La responsabilité est collective mais chacun a des raisons particulières. Citons d’abord les politiques qui ont trop calqué ces vingt dernières années leur approche de la France sur les limites temporelles des échéances électorales. Les collectivités vont être de plus en plus sollicitées pour prendre un rôle actif dans ce qu’il est désormais convenu d’appeler une vision partagée d’une stratégie de développement. Le patronat a aussi sa part de responsabilité en se focalisant sur le marché et en faisant trop l’impasse sur la fonction de l’économie dans la problématique de puissance et la question de la localisation industrielle en termes de développement des territoires. Enfin, il est difficile d’omettre les syndicats et les salariés qui peuvent jouer un rôle plus constructif dans cette dynamique collective nécessaire à la relance d’une politique industrielle.
DL - Les Coréens, eux, peuvent avoir un champion national travaillant en relation avec d'autres acteurs de la filière qui au sein d'un consortium suivent la même dynamique parce qu’ils ne sont présents que sur ce périmètre qui est susceptible de créer de la valeur ; alors qu'en France, il y a une question d'arbitrage entre EDF d'un côté qui est encore une entreprise publique et l'ancienne entreprise publique qu’est GDF Suez. Aujourd’hui il est difficile l’Etat de faire un arbitrage entre ces deux groupes de peur de condamner l’un au détriment de l’autre qui prendrait alors le rôle de champion national à la tête d’un consortium industriel.
Comment résoudre ce problème d’arbitrage en France qui parait nécessaire pour développer ce type de stratégie sur ce secteur d’activité ?
Il faut une logique consensuelle au niveau national. Une démocratie occidentale comme la nôtre, avec son modèle économique, doit réfléchir et mettre en place un nouveau modèle de compétition qui permettrait d’arriver à un consensus national plus crédible que l’impossible conjugaison des intérêts particuliers. L’entreprise seule, grande ou petite, est très démunie dans la nouvelle configuration que prend désormais la compétition mondiale. La vitalité compétitive des champions nationaux non-européens oblige l’Union européenne à réfléchir enfin sur la question du protectionnisme (1) et à oser mettre en avant la notion d’intérêt européen (2). La négation de cette réalité nous a handicapés pendant de nombreuses années. Pour se prémunir des offensives tous azimuts des concurrents étrangers, l’approche morcelée (EDF d’un côté, Suez de l’autre et ainsi de suite) est pénalisante face au rouleau compresseur d’une stratégie de puissance. Même une entreprise aussi emblématique que Michelin dans sa volonté d’innovation et de compétitivité aura du mal à affronter seule non pas les dizaines de constructeurs de pneus chinois mais… la Chine. Aujourd’hui, l’innovation pour l’innovation ne suffit plus. Il faut prendre en compte les contextes stratégiques internes et externes. Si on prend le cas du TGV, les besoins français sont différents de ceux de l’Arabie saoudite. Et faute de prendre en compte cette différence, nous commettons encore des erreurs basiques qui nous font perdre des marchés que nous ne devons pas perdre. Les Saoudiens voulaient un TGV low cost pour transporter une partie des pèlerins à la Mecque, mais l’offre française qui leur a été faite était un TGV de luxe. La proposition espagnole a été choisie parce qu’elle avait intégré la demande locale.
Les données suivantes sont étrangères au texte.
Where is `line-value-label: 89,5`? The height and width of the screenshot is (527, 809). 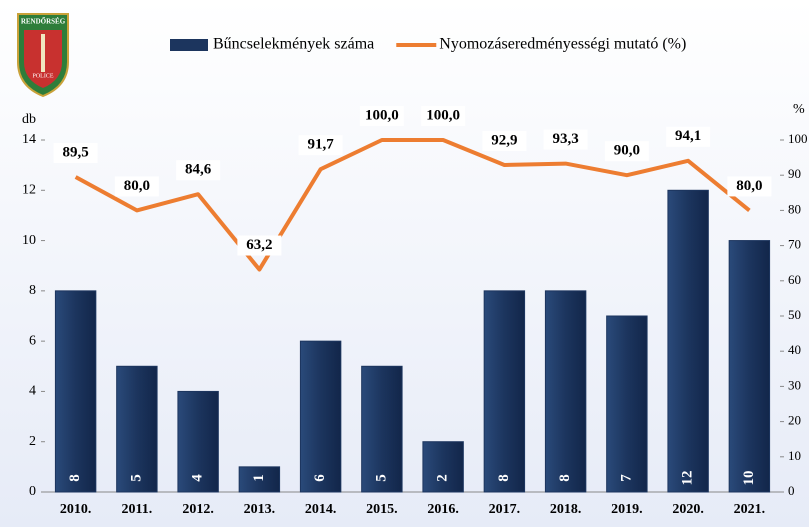
line-value-label: 89,5 is located at coordinates (76, 152).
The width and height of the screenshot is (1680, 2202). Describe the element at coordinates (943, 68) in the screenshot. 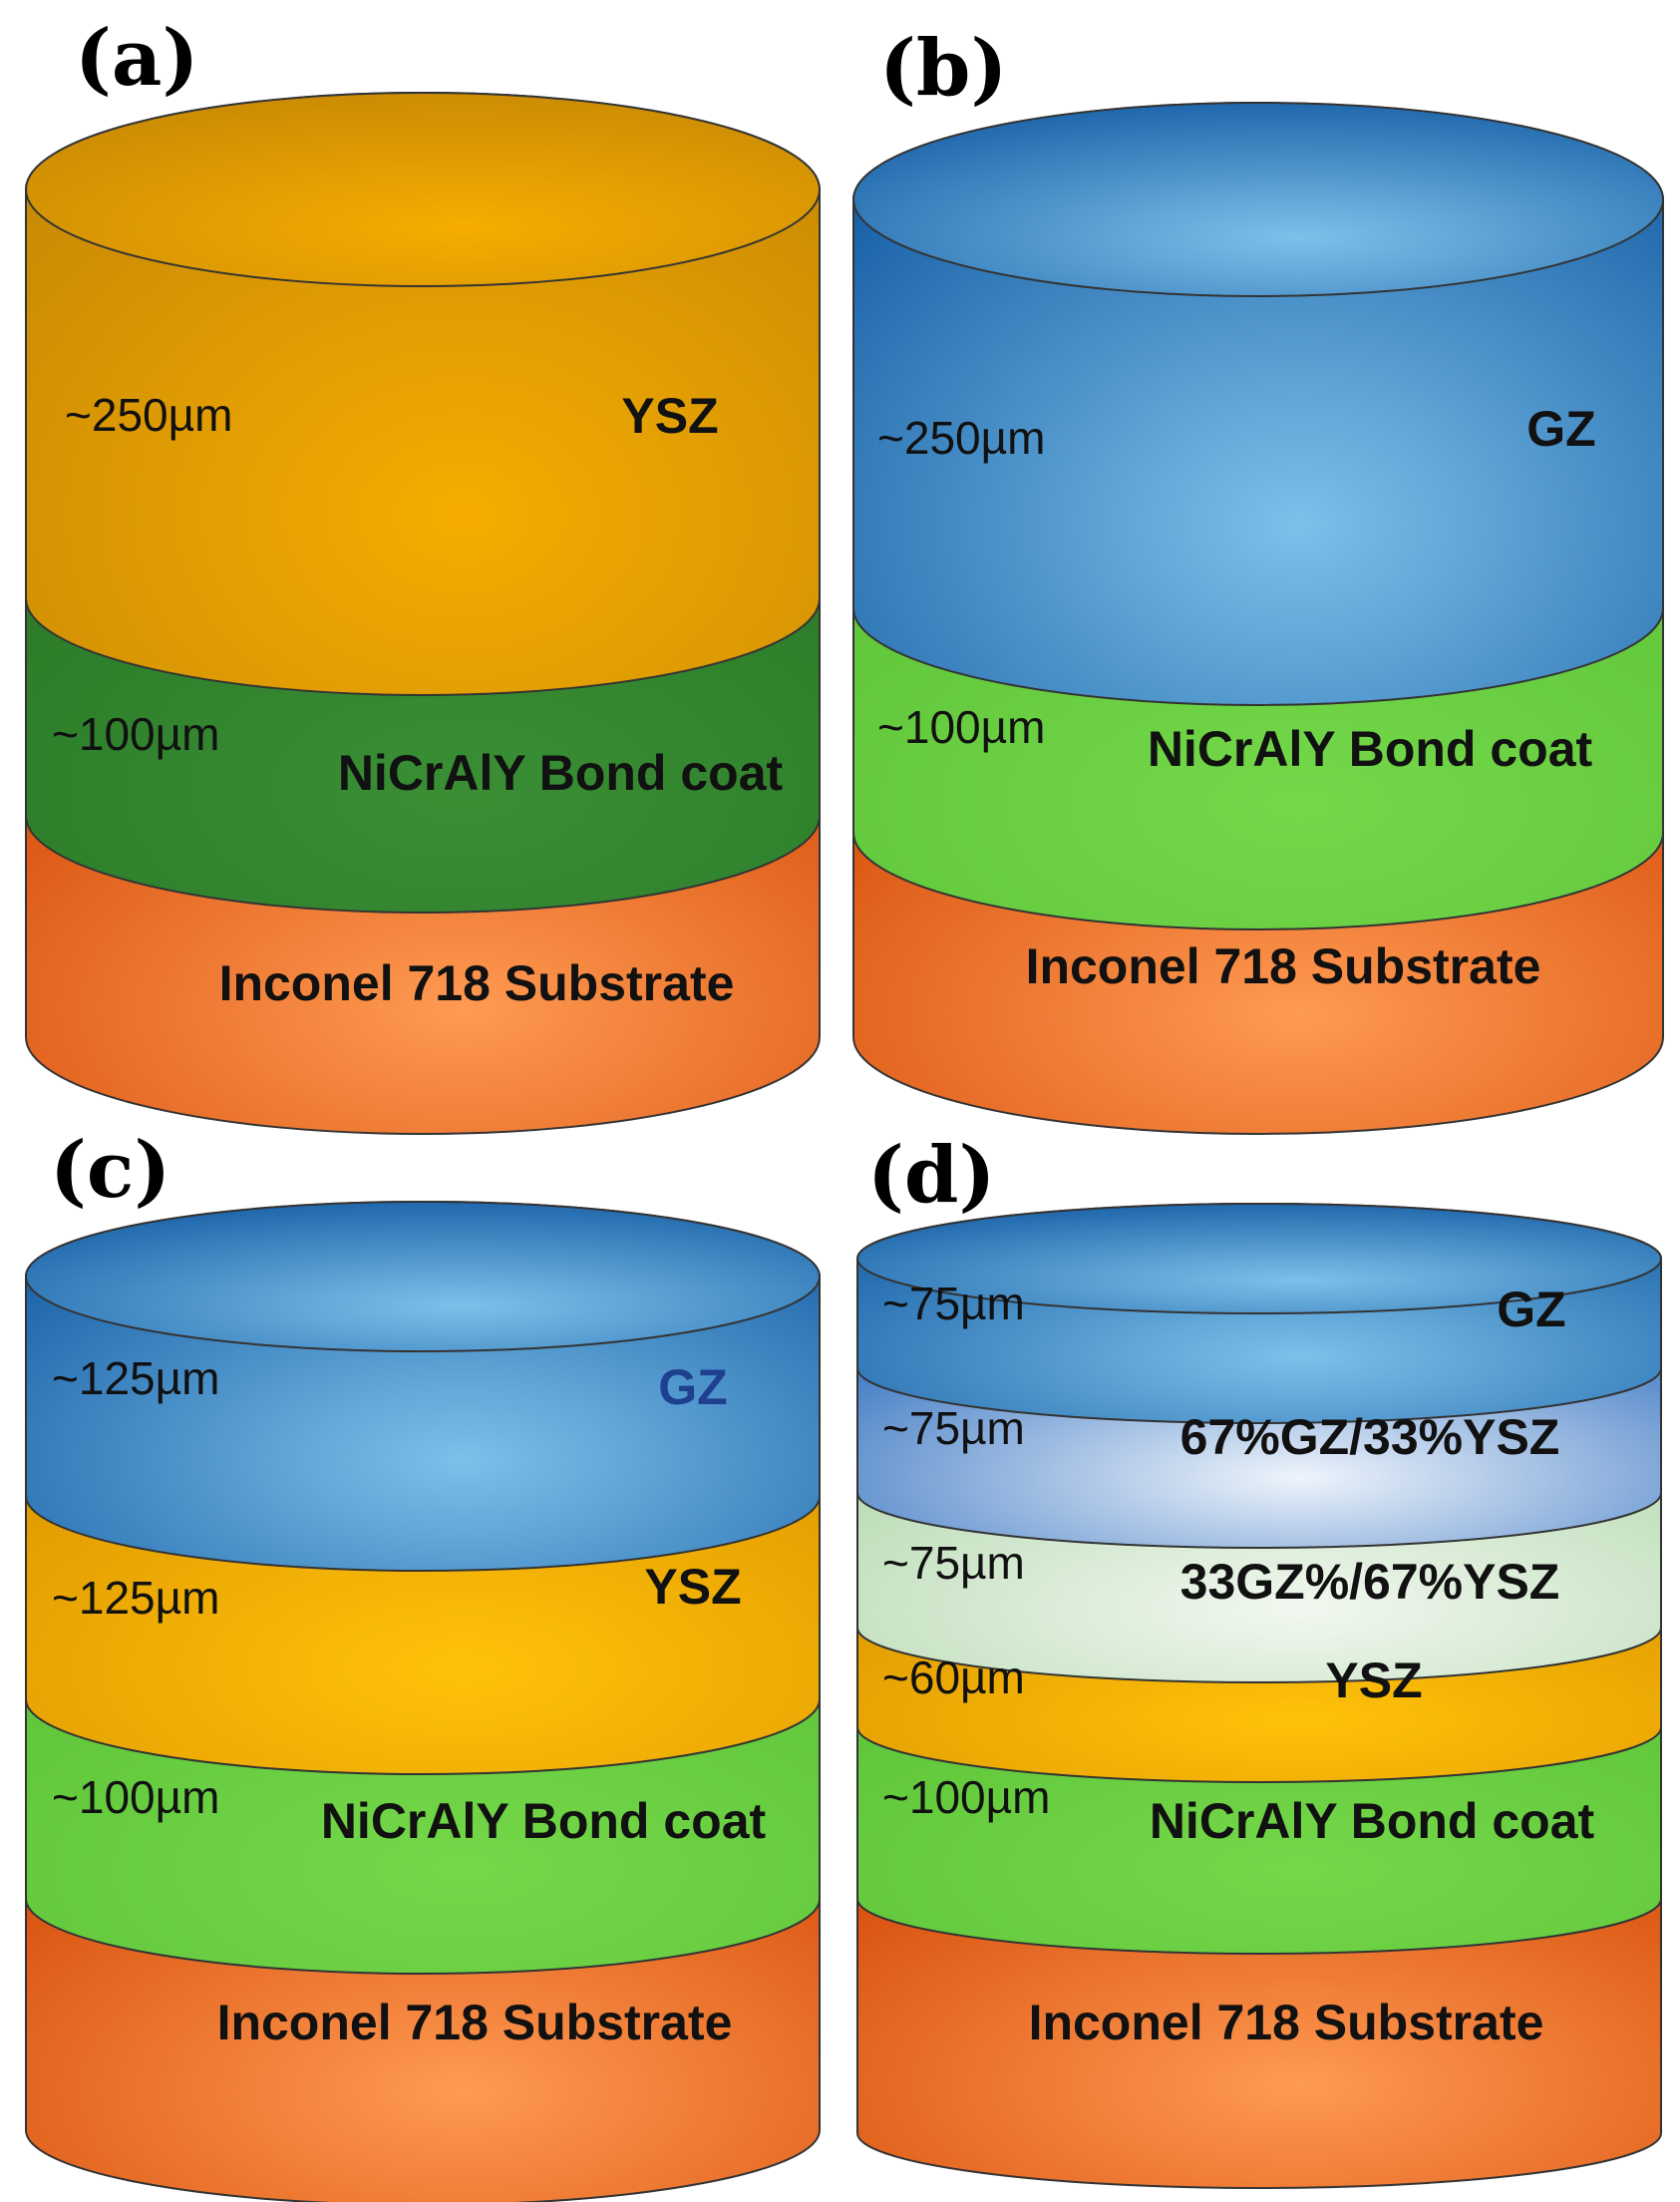

I see `panel-label-b: (b)` at that location.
Si nous ne voulons pas voir nos entreprises être battues par les systèmes à champions nationaux – d’Asie ou d’ailleurs – il va falloir aller sur des terrains où se jouent des marchés et être capables de les conquérir. Nous avons subi un échec éloquent à Abu Dhabi lors de l’appel d’offre international pour une centrale nucléaire, qui doit nous servir d’exemple dans ce qu’il ne faut surtout pas faire sur les marchés internationaux pour s’imposer face à la concurrence étrangère. Le défi est donc d'arriver à dissocier la réalité nationale qui n'est pas forcément prédominante en volume d'affaires, des logiques internationales où il faut aller à la conquête des marchés.
1. Trade and Investment Barriers Rapport de la commission européenne, 2011
2. European competitiveness, rapport de la direction entreprise et industrie de la Commission européenne, 2011.